## [Record excerpts]
──────────
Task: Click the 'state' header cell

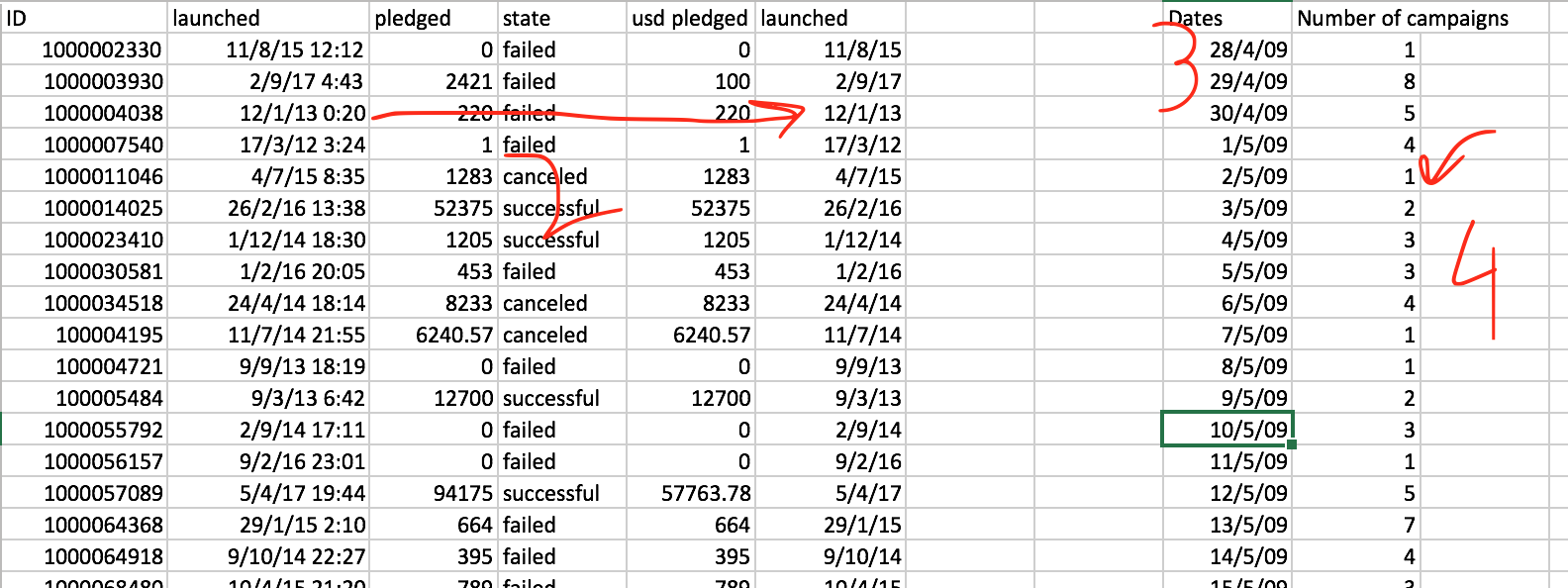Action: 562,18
──────────
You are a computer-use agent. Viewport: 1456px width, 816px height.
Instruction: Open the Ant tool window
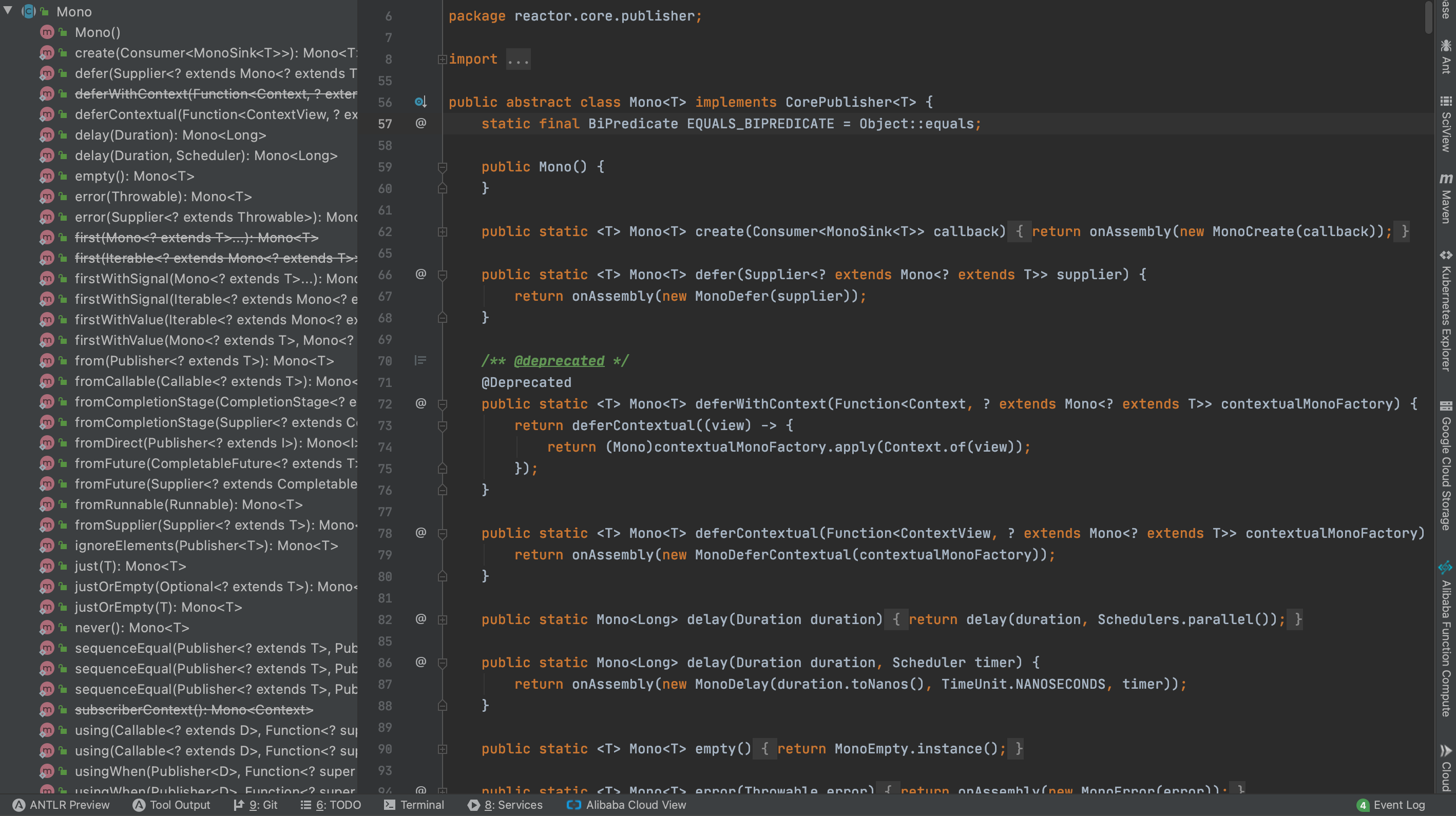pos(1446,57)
──────────
Reproduce the material verbatim, starting at the line that contains "You are a computer-use" and stopping after the line that contains "pos(1446,57)". Leave out the pictures.

## [Written response]
You are a computer-use agent. Viewport: 1456px width, 816px height.
Instruction: Open the Ant tool window
pos(1446,57)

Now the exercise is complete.